Research & Papers

SCALR: Synthetic Data from Cross-Domain Events Boosts Recommendation Systems

New framework generates synthetic user-item interactions to fight data sparsity in recommendations.

Deep Dive

Large-scale recommendation systems operating across diverse domains face persistent challenges of data sparsity and noisy implicit feedback. Traditional approaches rely on model-specific knowledge distillation from source to target domains, but these often struggle to generalize. In a new paper, researchers from an industrial team introduce SCALR (Synthetic Cross-domain Augmentation and Learning for Recommendation), a framework inspired by the transformative success of synthetic data generation in large language models. SCALR generates synthetic user-item interaction events for a target domain by leveraging observed events from a source domain, effectively translating cross-domain behavior into training data.

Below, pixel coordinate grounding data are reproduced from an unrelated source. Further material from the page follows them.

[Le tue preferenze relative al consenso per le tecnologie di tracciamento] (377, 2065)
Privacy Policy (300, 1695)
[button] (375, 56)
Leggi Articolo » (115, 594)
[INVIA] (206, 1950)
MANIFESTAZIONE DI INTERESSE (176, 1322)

SCALR decomposes cross-domain learning into two modular stages. First, it translates observed user events in source domains by framing event generation as estimating the probability that a user would interact with a target-domain item, conditioned on their source-domain interactions. Second, downstream recommendation models train on these synthetic events in a model-agnostic manner, augmenting the target domain's training data. The researchers report statistically significant improvements in online A/B tests on an industrial recommendation platform. To their knowledge, this is among the first works to explicitly frame cross-domain event transfer as synthetic data generation for recommendation systems, opening a new avenue for tackling data scarcity without requiring complex model-specific adaptations.

Key Points
  • SCALR translates source domain user events into synthetic target domain interactions by estimating interaction likelihood conditioned on source behavior.
  • Two-stage modular approach: event generation then model-agnostic training on synthetic data.
  • Achieved statistically significant improvements in online A/B tests on an industrial recommendation platform.

Why It Matters

Tackles data sparsity in large-scale recommender systems using LLM-inspired synthetic data generation.